Extracted data entries
* * *
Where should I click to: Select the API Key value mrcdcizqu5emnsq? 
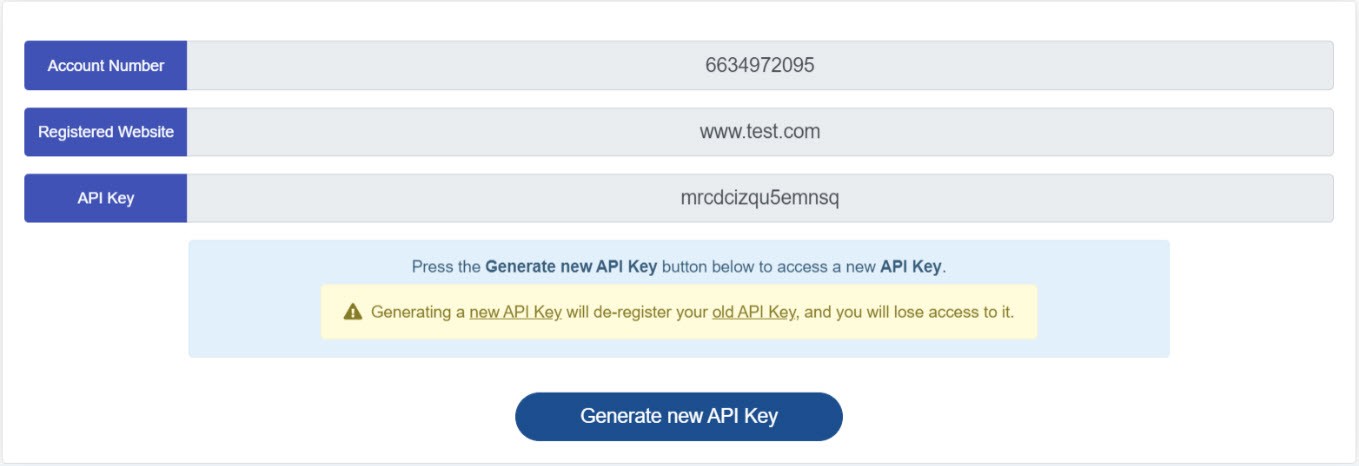pos(760,198)
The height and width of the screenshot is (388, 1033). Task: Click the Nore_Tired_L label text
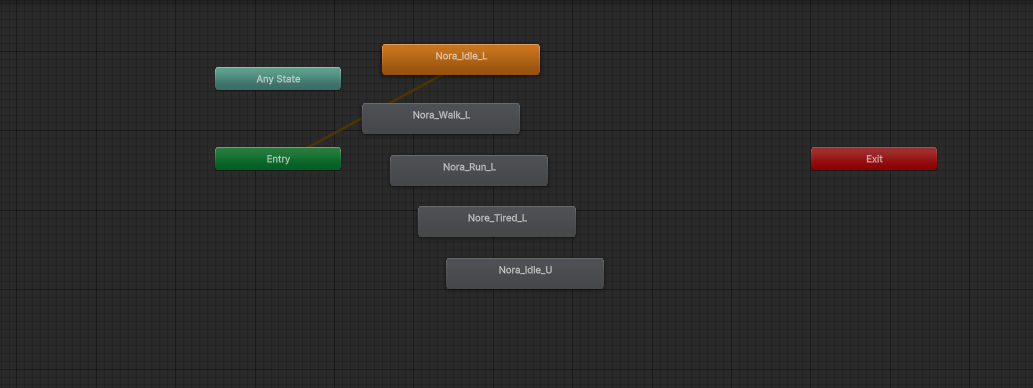coord(497,217)
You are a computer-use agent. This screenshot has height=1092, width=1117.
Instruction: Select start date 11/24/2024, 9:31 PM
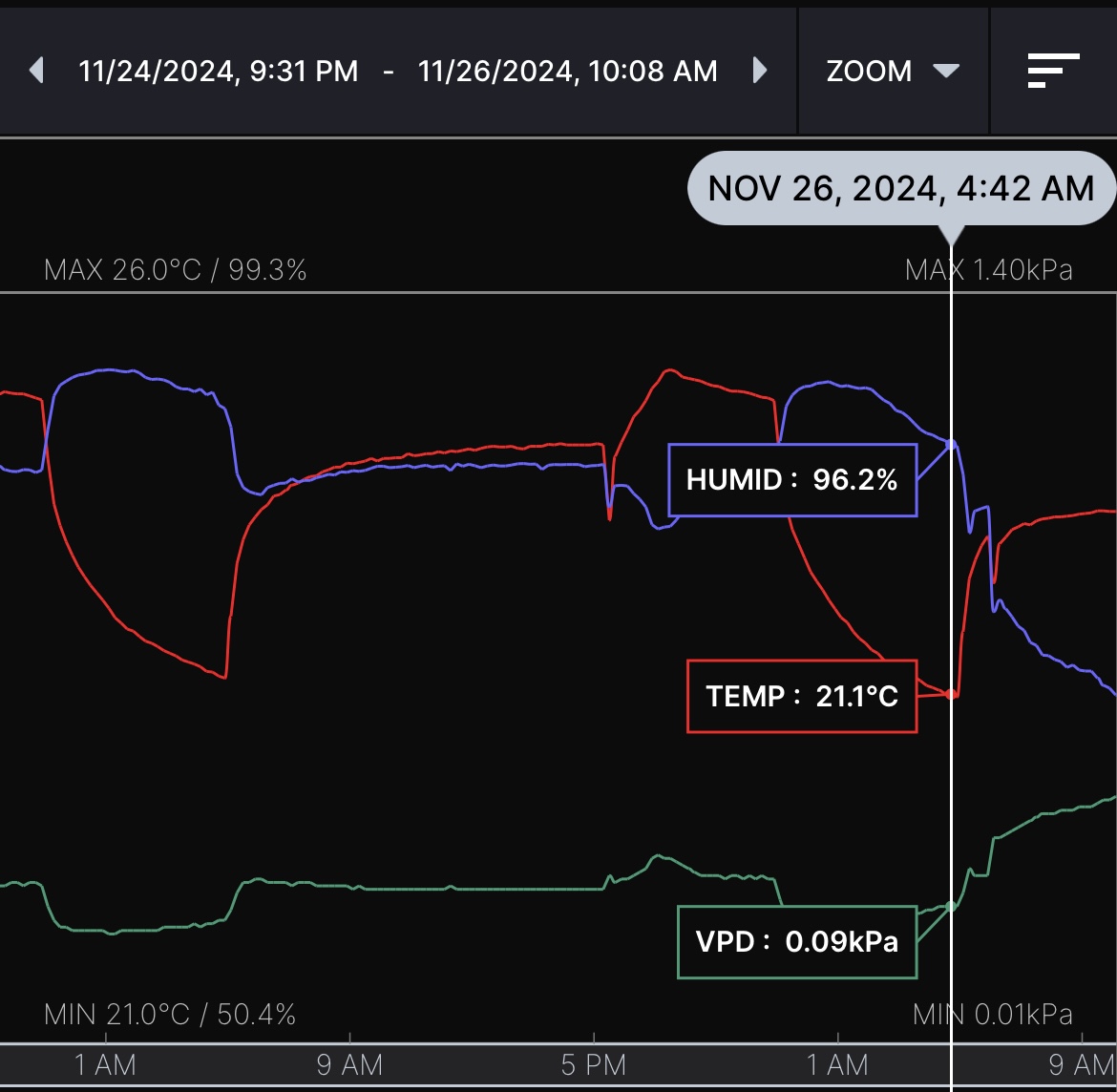coord(219,72)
* * *
## Exercise goal:
Could you copy each line above exactly as written, minus any pictures?

## Result of this task:
Where should I click to: Select the API Key value mrcdcizqu5emnsq? 
pos(760,198)
The height and width of the screenshot is (388, 1033). Task: Click the Nore_Tired_L label text
coord(497,217)
You are a computer-use agent. This screenshot has height=1092, width=1117.
Instruction: Select start date 11/24/2024, 9:31 PM
coord(219,72)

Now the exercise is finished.